Ergonomic office gear is great if you can get it, and even better if your employer will get it for you. If you don’t have a lumbar support cushion, you can make do by wedging a pillow or balled up sweater between the small of your back and your chair. Getting a mouse is much easier on your wrist than using a tracking pad, so maybe consider investing in one if you’re noticing discomfort in your wrist. Your screen should be at least an arm’s width away from your face and slightly lower than your line of sight. This can be helped along by placing your laptop on a large book, a shoebox, or even an overturned laundry basket. It’s also a way you can make a DIY standing desk, though figuring out the mouse can be a bit tricky.

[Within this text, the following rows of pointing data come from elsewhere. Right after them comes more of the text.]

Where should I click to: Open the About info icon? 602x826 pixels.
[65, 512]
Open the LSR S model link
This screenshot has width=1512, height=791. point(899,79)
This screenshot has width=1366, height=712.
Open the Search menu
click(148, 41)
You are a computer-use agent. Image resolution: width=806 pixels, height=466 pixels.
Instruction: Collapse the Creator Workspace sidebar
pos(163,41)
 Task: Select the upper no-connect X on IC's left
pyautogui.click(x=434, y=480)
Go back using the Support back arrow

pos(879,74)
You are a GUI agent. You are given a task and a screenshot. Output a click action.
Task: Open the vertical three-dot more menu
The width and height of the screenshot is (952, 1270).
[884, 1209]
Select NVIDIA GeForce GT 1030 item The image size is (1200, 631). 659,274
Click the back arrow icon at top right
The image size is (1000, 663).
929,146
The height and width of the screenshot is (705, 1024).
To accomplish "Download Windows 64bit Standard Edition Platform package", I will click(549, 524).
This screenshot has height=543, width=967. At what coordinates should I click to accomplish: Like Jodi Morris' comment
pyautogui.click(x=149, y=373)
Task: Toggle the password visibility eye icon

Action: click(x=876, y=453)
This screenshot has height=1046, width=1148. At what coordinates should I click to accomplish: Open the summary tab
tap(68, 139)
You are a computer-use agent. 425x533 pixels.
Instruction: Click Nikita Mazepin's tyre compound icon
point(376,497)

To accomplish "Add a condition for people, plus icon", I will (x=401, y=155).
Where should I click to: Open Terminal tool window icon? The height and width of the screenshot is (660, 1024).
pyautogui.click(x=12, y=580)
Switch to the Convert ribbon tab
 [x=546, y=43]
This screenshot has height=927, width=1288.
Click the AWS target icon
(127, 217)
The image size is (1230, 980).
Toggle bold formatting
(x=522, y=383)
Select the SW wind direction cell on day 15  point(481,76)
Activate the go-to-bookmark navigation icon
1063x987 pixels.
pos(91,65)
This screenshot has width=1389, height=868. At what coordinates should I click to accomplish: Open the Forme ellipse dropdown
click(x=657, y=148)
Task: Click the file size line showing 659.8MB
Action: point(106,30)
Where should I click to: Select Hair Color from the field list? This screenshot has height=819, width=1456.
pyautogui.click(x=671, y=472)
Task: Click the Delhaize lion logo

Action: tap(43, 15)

If some part of your body is hurting, it might be time to look into changing your home office setup. It might not be a big problem now, but if unchecked it can build and build until years from now you’re in serious pain.
When you’re working from home it can feel like you have no excuse to take a sick day if you can work in your pyjamas, or in bed, or take tea and soup interludes throughout the day. Don’t do this. If you must, you can put in an hour or so of work. But it’s important that you take time off when sick instead of trying to work through it. If you have sick days as part of your benefits, take them when you need them! You’ll feel much better much faster, and you’ll be more productive than dragging the whole thing out over a miserable couple of days.
There’s no one fix to make your working from home experience as comfortable and healthy as it can be. For one, everyone has a very different home environment and resources to work with. Then there’s what your remote workplace environment is like. Ultimately it comes down to trying things out. Maybe setting a strict routine helps get you in the zone. Maybe being flexible with each day and each mood as it comes leads to greater productivity and happiness. It’s up to you to explore your options and find whatever it is that suits your needs best.